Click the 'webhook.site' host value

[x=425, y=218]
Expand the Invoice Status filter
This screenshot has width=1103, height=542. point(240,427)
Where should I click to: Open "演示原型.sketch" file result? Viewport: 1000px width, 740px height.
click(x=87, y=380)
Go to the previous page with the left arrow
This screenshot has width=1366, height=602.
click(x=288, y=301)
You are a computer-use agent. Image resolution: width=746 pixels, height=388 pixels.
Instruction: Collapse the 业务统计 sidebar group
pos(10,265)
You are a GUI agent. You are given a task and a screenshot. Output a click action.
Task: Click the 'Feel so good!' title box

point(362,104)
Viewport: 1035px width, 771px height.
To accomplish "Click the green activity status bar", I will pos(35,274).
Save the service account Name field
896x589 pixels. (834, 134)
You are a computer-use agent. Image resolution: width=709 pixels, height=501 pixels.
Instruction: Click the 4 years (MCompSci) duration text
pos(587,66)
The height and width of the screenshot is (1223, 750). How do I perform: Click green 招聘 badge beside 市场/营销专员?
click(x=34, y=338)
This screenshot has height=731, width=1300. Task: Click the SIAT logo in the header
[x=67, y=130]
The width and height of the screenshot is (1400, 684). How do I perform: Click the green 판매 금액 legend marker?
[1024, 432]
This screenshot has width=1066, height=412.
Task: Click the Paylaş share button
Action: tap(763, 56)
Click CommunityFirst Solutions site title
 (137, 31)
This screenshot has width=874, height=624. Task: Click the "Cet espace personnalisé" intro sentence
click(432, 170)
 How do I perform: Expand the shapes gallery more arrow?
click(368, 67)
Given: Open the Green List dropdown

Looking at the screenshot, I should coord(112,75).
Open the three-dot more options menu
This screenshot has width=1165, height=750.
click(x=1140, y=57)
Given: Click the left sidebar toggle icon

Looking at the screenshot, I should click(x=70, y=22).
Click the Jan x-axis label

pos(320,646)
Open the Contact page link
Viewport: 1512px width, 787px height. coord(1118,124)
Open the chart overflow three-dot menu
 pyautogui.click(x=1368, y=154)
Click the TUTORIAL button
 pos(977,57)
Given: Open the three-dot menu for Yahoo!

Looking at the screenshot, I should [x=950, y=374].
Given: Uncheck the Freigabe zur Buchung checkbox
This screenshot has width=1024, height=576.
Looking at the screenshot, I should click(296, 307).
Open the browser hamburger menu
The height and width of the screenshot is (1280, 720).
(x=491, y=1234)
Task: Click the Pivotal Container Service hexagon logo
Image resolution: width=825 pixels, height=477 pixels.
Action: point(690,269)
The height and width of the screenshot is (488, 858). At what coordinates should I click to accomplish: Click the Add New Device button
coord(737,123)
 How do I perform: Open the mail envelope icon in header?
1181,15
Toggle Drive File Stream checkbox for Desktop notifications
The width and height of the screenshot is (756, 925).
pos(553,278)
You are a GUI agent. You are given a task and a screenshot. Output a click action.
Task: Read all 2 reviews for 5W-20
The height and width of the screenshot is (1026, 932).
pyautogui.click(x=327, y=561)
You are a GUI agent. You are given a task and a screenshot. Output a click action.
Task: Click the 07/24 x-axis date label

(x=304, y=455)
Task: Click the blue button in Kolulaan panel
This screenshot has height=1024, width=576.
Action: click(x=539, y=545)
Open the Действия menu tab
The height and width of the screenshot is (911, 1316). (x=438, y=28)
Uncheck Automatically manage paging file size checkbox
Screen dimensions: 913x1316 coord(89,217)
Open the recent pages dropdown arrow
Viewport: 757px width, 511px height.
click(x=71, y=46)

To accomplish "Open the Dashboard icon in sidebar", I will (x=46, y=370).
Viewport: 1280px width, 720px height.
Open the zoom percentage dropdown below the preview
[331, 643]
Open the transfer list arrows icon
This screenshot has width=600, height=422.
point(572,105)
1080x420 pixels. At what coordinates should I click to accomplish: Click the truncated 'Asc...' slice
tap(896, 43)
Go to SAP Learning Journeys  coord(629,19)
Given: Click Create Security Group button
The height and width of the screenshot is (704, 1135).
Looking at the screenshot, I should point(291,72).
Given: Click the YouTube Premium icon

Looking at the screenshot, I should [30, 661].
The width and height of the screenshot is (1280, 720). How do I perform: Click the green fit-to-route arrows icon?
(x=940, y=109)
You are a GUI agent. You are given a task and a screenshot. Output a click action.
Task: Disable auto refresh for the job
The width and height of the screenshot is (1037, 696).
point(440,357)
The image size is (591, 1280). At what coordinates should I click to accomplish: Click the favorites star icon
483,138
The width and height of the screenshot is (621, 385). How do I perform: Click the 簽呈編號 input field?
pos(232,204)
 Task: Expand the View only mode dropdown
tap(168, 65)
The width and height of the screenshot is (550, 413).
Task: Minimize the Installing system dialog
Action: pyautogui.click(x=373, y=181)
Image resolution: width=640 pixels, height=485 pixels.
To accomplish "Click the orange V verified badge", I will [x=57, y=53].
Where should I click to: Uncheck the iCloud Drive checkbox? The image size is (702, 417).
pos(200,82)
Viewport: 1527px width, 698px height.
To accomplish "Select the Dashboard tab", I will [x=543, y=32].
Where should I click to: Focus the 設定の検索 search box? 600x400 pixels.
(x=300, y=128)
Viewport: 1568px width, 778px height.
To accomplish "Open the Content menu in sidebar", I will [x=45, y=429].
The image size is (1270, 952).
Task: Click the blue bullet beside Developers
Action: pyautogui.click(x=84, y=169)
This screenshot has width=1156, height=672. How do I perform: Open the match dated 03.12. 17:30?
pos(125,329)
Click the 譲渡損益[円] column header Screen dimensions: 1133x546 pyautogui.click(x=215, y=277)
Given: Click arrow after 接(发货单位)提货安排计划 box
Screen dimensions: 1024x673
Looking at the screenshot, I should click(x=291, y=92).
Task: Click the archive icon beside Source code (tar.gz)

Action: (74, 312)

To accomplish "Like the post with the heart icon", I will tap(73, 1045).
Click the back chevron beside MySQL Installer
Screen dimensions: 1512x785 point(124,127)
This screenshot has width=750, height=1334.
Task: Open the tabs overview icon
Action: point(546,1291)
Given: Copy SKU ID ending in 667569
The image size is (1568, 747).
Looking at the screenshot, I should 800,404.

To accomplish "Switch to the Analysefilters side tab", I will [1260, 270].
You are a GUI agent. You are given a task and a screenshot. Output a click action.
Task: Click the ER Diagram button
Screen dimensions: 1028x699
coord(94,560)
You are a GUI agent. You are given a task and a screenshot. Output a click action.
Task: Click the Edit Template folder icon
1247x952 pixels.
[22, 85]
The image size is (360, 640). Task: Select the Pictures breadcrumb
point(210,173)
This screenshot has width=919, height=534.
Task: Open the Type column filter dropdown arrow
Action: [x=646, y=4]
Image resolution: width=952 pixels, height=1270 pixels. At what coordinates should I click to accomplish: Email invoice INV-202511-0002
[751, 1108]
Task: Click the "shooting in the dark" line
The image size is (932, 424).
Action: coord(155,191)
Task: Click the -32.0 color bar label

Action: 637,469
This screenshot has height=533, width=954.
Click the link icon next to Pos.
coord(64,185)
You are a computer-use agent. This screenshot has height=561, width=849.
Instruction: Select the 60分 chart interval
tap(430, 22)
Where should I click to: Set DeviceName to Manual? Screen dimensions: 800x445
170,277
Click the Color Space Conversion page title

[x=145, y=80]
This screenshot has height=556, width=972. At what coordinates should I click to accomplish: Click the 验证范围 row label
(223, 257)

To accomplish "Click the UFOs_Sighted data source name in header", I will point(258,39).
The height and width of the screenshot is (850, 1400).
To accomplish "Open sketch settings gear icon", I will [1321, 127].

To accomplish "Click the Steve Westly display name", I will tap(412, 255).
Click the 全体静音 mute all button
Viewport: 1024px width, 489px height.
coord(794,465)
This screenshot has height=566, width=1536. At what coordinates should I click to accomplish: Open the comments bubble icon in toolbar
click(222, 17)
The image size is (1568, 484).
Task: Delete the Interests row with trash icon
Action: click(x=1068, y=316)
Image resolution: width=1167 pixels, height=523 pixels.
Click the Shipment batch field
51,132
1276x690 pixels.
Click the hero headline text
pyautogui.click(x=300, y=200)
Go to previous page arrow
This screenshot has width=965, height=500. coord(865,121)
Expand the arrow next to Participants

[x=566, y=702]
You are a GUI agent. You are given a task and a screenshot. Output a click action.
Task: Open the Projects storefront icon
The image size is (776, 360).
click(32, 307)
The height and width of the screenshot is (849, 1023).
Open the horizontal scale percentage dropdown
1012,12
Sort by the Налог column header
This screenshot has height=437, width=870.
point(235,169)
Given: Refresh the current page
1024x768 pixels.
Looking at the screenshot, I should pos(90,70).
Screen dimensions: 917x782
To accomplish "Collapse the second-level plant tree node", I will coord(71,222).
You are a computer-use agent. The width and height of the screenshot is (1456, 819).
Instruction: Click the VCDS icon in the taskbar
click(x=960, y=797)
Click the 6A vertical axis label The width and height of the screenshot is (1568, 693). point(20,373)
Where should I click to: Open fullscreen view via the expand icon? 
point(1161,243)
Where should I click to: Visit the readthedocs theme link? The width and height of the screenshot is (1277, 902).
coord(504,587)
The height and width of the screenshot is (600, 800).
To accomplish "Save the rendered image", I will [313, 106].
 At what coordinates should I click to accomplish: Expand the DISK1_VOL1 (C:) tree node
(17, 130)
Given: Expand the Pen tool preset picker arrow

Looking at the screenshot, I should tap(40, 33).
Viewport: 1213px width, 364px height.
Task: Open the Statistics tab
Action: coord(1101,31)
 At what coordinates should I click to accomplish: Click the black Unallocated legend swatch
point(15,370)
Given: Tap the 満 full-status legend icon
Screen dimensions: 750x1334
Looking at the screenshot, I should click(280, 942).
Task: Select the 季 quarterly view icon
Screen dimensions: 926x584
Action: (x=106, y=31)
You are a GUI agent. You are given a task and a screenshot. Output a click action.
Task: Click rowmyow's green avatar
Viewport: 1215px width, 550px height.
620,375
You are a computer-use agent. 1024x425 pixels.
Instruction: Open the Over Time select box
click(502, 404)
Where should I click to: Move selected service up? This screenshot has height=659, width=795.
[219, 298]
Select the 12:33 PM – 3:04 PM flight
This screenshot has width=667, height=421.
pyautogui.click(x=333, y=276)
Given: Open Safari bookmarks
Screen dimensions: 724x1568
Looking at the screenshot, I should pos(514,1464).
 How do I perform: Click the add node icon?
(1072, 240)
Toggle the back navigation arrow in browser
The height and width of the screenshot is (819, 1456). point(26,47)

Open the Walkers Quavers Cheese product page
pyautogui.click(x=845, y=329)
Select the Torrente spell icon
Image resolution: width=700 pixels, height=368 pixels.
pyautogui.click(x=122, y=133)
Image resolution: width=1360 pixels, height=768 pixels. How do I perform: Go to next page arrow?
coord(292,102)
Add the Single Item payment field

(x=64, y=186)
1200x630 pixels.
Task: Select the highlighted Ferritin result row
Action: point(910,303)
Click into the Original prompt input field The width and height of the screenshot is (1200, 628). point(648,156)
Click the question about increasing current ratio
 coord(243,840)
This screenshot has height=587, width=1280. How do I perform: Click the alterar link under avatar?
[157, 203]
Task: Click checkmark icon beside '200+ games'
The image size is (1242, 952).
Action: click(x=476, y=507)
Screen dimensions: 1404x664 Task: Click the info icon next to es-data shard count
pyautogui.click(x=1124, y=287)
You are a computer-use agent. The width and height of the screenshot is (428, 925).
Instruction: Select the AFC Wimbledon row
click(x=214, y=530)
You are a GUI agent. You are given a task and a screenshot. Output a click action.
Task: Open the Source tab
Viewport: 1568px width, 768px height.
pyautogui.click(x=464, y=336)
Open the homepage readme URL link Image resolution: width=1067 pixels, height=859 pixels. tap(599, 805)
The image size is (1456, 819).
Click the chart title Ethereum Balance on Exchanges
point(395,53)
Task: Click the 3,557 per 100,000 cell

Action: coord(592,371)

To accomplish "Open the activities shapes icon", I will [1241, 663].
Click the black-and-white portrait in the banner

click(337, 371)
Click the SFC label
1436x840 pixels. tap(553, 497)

────────────────────────────────────────

### What you will do
In the listing above, please copy exactly the lines from the first through the one that contains "You are a computer-use agent. Image resolution: width=746", and no others.

### Answer section
Click the 'webhook.site' host value

[x=425, y=218]
Expand the Invoice Status filter
This screenshot has width=1103, height=542. point(240,427)
Where should I click to: Open "演示原型.sketch" file result? Viewport: 1000px width, 740px height.
click(x=87, y=380)
Go to the previous page with the left arrow
This screenshot has width=1366, height=602.
click(x=288, y=301)
You are a computer-use agent. Image resolution: width=746 pixels, height=388 pixels.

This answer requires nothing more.